------ Data to use
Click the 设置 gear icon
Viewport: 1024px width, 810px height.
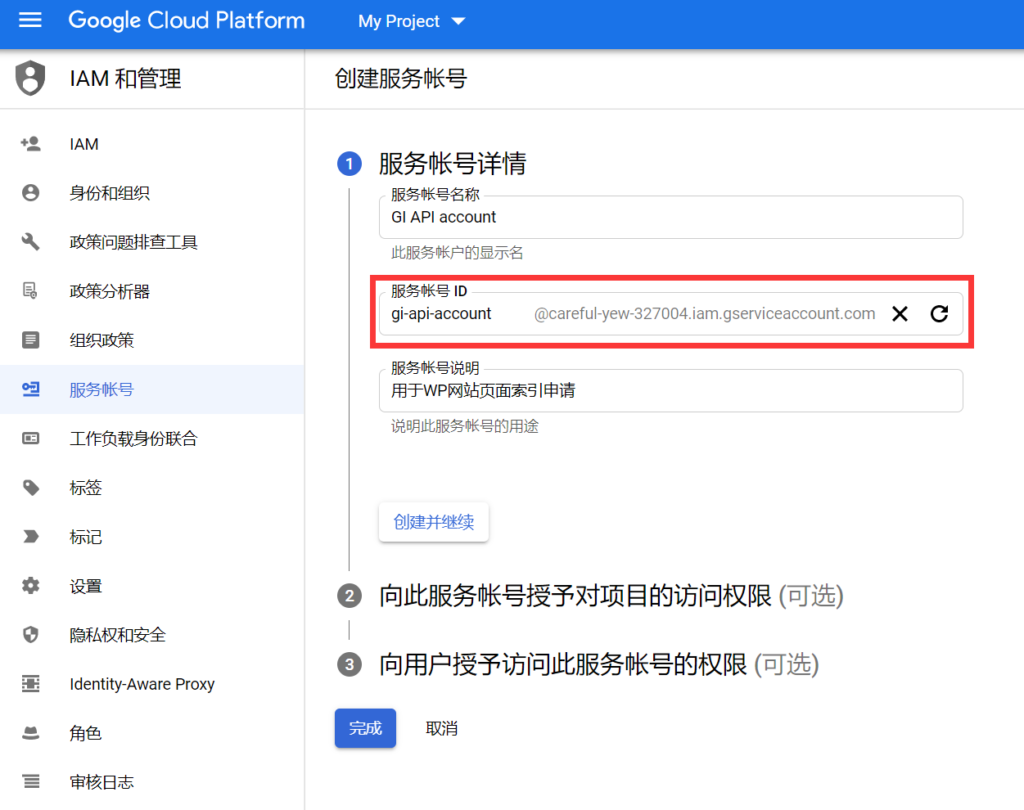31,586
------------
------ Data to use
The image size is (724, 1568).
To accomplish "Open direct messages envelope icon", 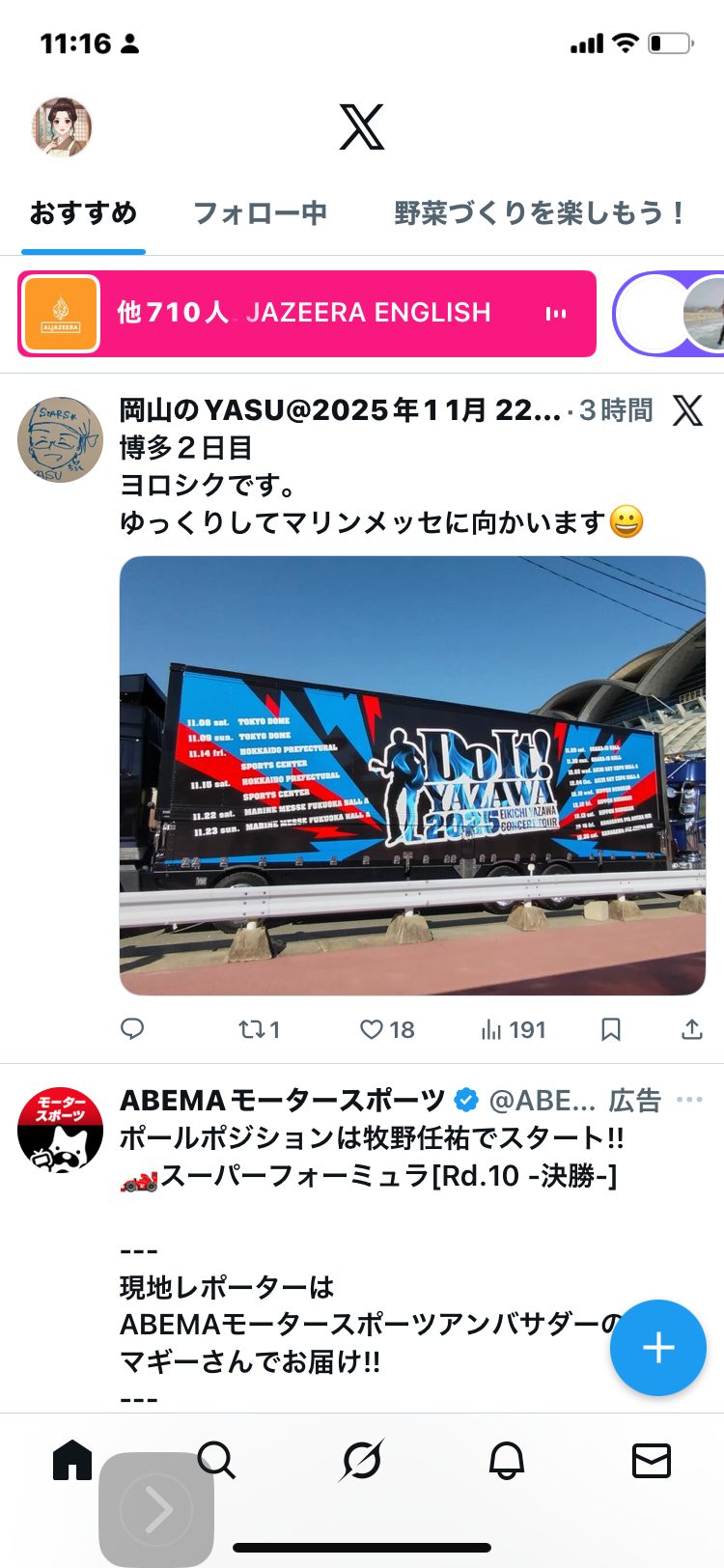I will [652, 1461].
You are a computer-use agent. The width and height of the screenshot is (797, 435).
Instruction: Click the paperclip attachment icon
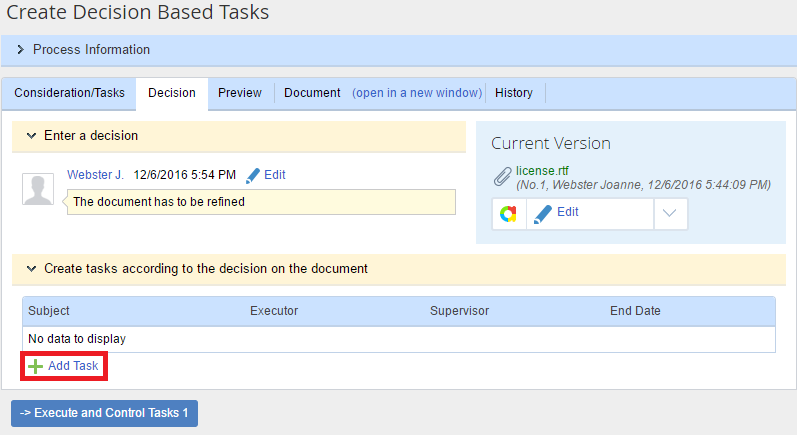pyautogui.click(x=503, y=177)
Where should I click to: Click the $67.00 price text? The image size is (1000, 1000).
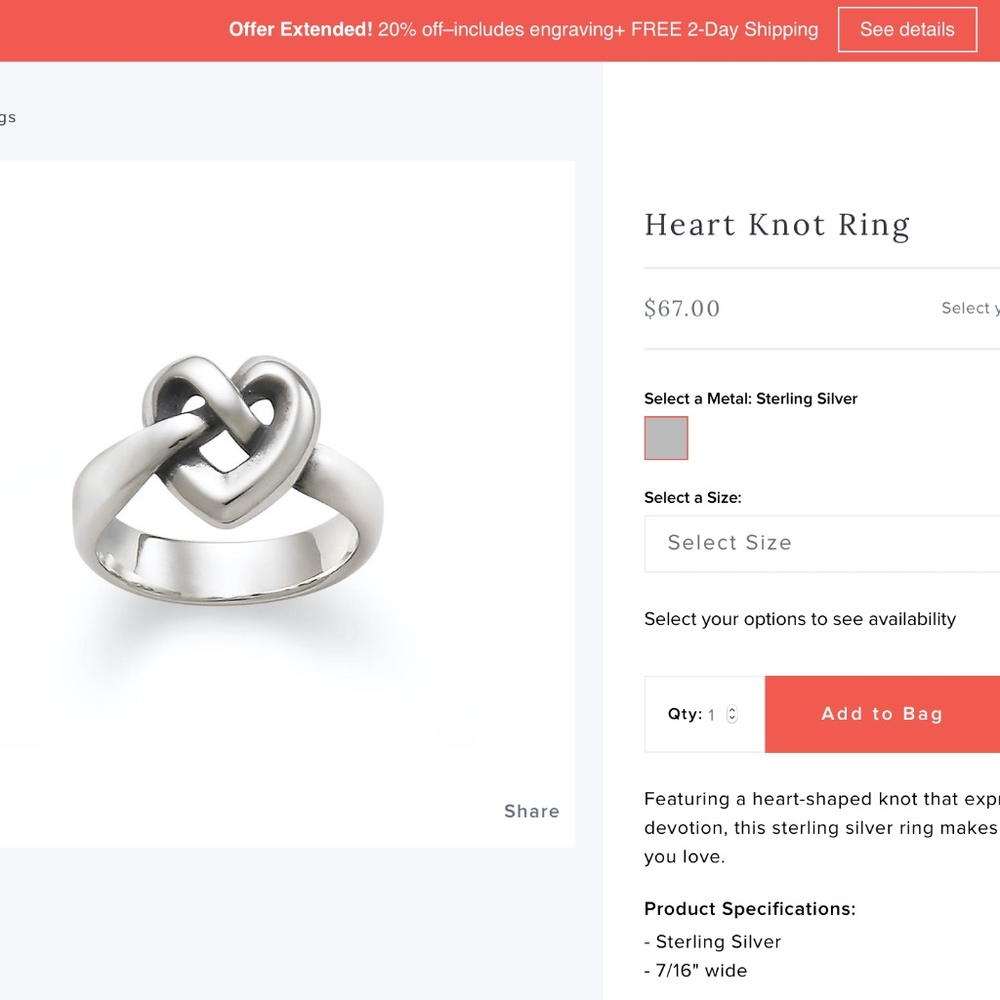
------------
Beginning at the line that has "You are a computer-use" and ending at the line that has "Where should I", restate the listing above word for word, pictures left out.

You are a computer-use agent. The width and height of the screenshot is (797, 435).
Instruction: Click the paperclip attachment icon
pyautogui.click(x=503, y=177)
Where should I click to: Click the $67.00 price text? The image size is (1000, 1000).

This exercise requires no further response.